Oh Hully, I'd guess your friends were not quite as good a friends as you thought?

thestringcheesemassacre · 08/11/2011 11:55

God yes, both ends of the scale.

No problems at all as uber rich friend is lovely and un-pretentious. She never brags or mentions her live in cleaner and christian dior snow gear. Our children do some activities together, but not alot.

Mate who has a pretty small income can't do lots of nights out etc, but she always has you round for tea and park etc etc.

sospanfach · 08/11/2011 11:55

Yes I have and yes it does.

LaurieFairyCake · 08/11/2011 11:56

Yes.

Yes. It is really hard sometimes to be in a lower income bracket than your closest friends. I never let it show or get in the way as I love my closest friends dearly but both of them have come by money very easily and it is still sad for me to know that I will never have even one tenth of what they have.

In short, I feel envy in my heart (and it stops there) but it does not stop me from relating to them and loving them.

Hullygully · 08/11/2011 11:56

Sadly not, Ninky.

How so, span?

OP posts:
Familydilemma · 08/11/2011 11:58

I am mulling this over and the people I get on with best are generous people. But that generosity is shown in different ways, mostly non financial. So with them money is irrelevant.

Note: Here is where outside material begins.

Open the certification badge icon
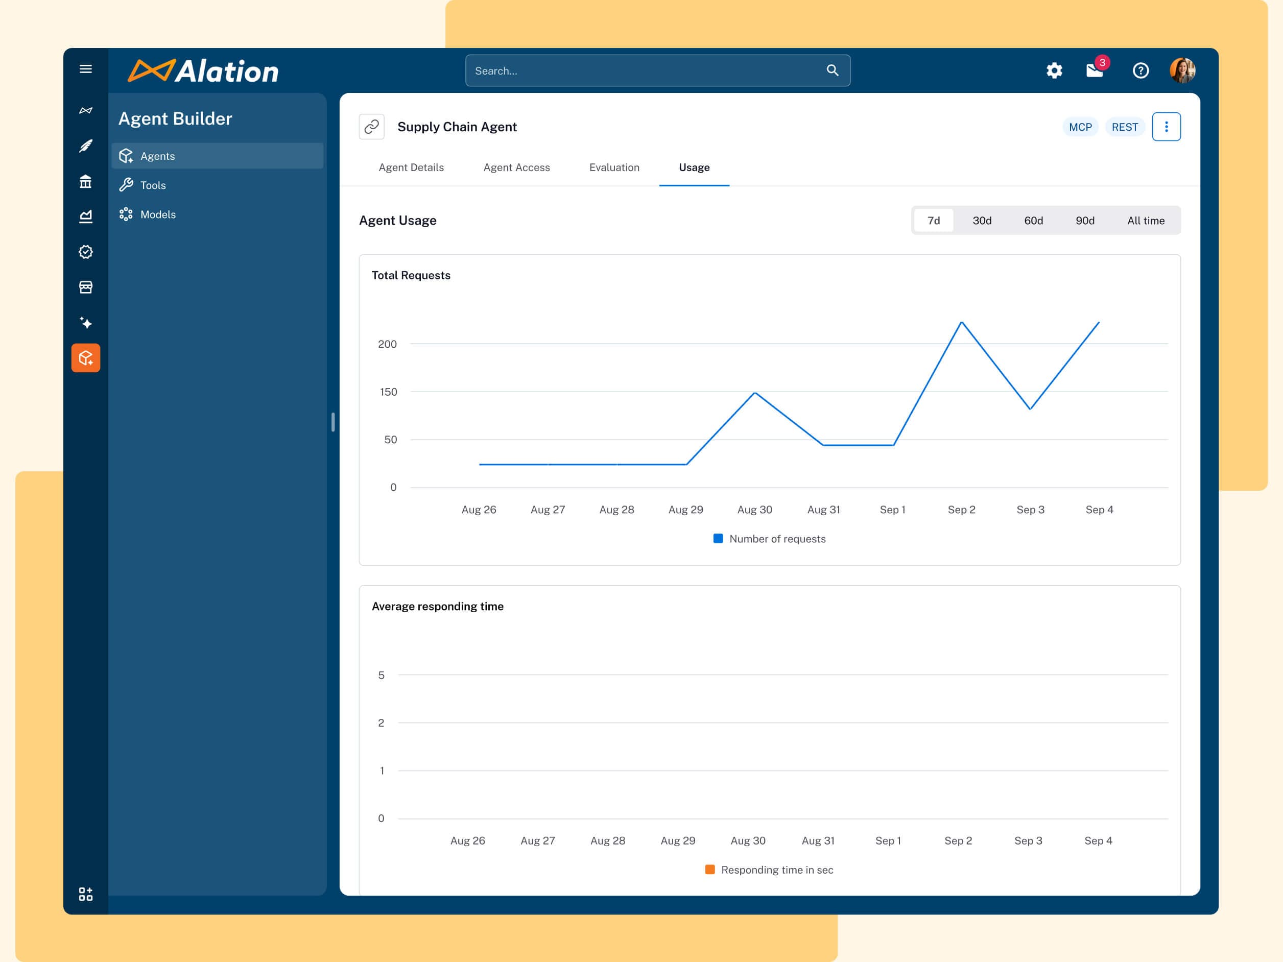This screenshot has width=1283, height=962. click(x=85, y=252)
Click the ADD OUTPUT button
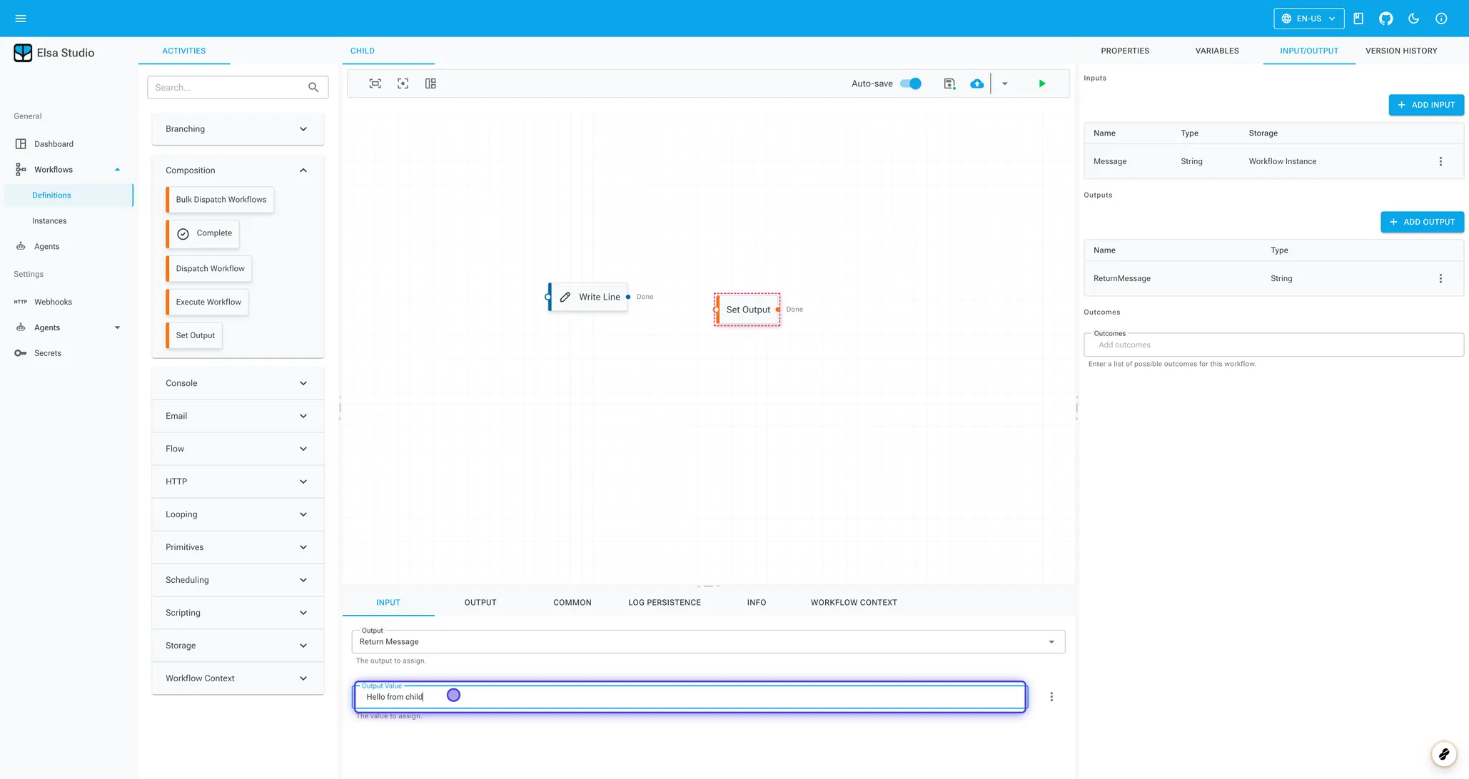1469x779 pixels. tap(1422, 222)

CherylWillBounceBack · 08/11/2011 11:59

spot on FamilyDilemma.

sospanfach · 08/11/2011 11:59

My dear friends are in a lower income bracket, and I think it sometimes causes problems in that they feel awkward about it. We never try to go anywhere they can't afford, but we simply don't face the problems they face financially so there is a whole bit of their life we can't really understand (as they see it). We're not mega rich either, but we are in a higher bracket than they are.